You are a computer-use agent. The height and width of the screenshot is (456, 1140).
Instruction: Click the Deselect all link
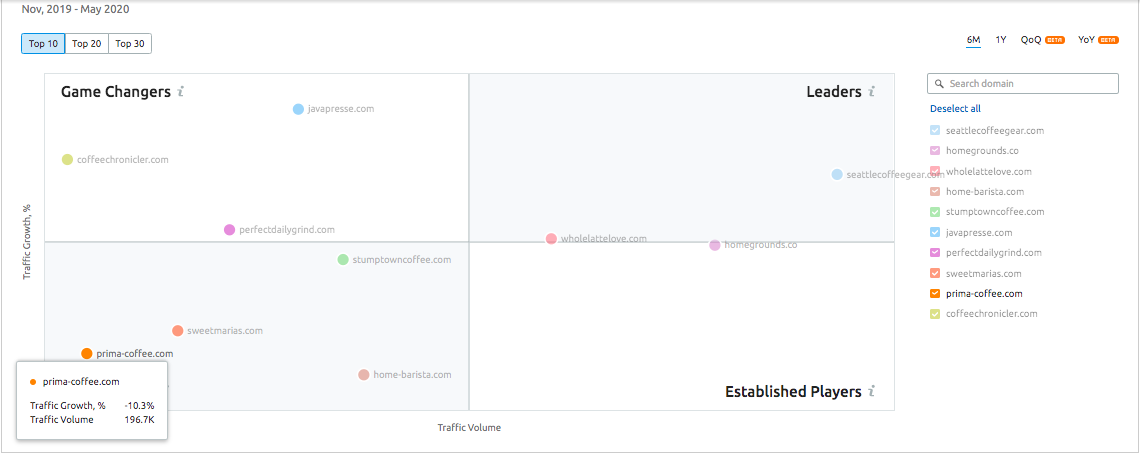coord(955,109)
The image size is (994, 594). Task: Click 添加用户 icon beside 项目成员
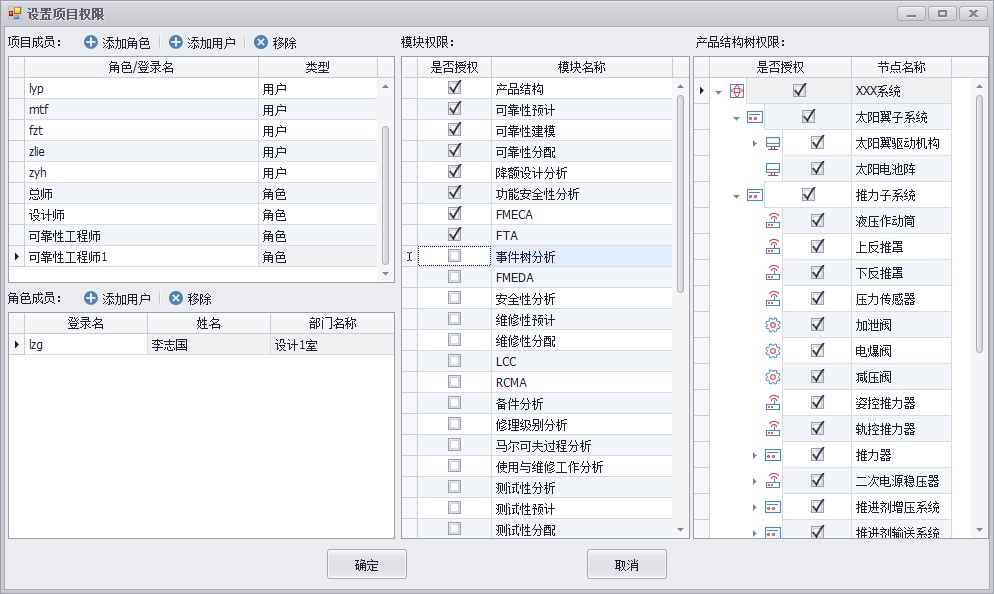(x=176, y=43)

-*-

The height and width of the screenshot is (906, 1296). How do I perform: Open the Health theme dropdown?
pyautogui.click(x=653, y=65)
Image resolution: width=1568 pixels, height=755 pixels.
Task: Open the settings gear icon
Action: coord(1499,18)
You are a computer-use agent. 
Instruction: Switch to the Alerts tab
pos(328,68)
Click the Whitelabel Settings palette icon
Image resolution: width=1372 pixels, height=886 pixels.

-*-

- [PROBLEM DESCRIPTION]: Rewrite the rows from the line with "You are a computer-use agent. The" to the line with "(x=176, y=43)", switching "Deselect all" to "Select all" and keeping everything else the same. Leave the pictures out.

- [CORRECT RESPONSE]:
You are a computer-use agent. The height and width of the screenshot is (456, 1140).
Instruction: Click the Select all link
coord(955,109)
The image size is (994, 594). Task: Click 添加用户 icon beside 项目成员
(x=176, y=43)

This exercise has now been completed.